I want to derive this equation:

$V(r) = \frac{1}{\epsilon_0} [\frac{1}{r} \int_0^r \! r'^2 \rho(r') \, d r' + \int_r^{\infty} \! r' \rho(r') \, d r' ]$

of a spherical charge distribution.

I can do it with the general integral definition of the electrostatic potential (which is basically the utilization of the Greens function). But isn't it also possible to derive it directly from the Poisson equation:

$\nabla^2 V(r) = -\frac{\rho(r)}{\epsilon_0}$

Using spherical coordinates:

$\frac{1}{r^2} \frac{\partial}{\partial r}(r^2 \frac{\partial V(r)}{\partial r}) = -\frac{\rho(r)}{\epsilon_0}$

$(r^2 \frac{\partial V(r)}{\partial r}) = -\int \! \frac{\rho(r)}{\epsilon_0} r^2 \, d r$

Here is the part where I'm stuck.

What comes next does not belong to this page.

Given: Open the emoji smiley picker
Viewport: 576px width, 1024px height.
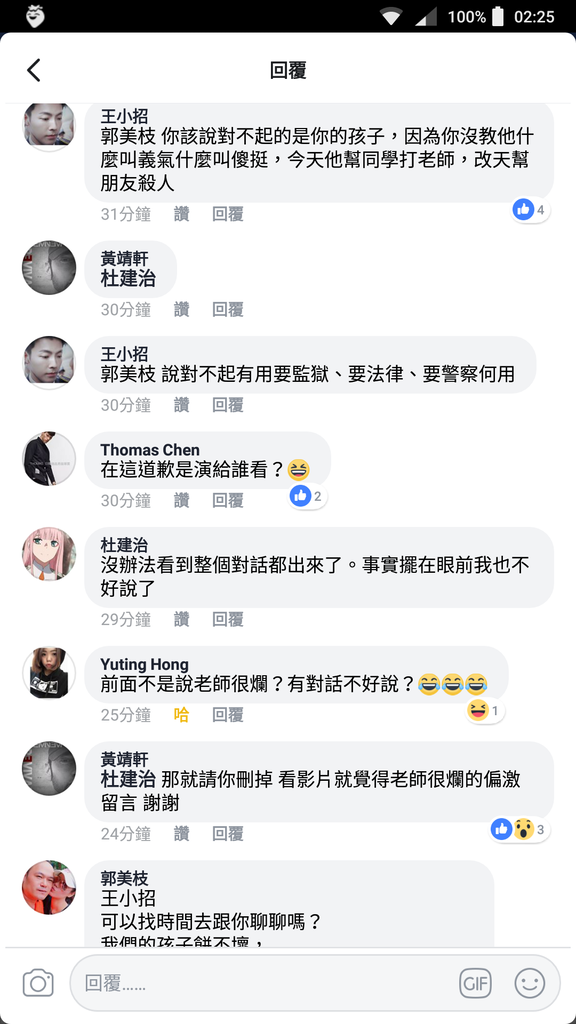Looking at the screenshot, I should click(x=530, y=983).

I could maybe "split" the right hand side in the following way:

$(r^2 \frac{\partial V(r)}{\partial r}) = \frac{1}{\epsilon_0} [\int_r^{\infty} \! \rho(r') r'^2 \, d r' + \int_0^r \! \rho(r') r'^2 \, d r']$

But then I'm lost how to continue since there is another derivative on the left hand side.

2. Dec 26, 2013

### Meir Achuz

Use Gauss's law to get E(r). Then integrate $\phi(r)=\int_r^\infty E(r')dr'$
by parts.

3. Dec 26, 2013

### Observer Two

I'm missing something here it seems. $E(r) = \frac{Q}{4 \pi \epsilon_0 r^2}$ obviously. Integrating that doesn't give me the general expression that I want though.

Edit: Nevermind, got it! $Q = Q(r) = \int_V \! \rho(r) \, d V$ Then it works. Thanks!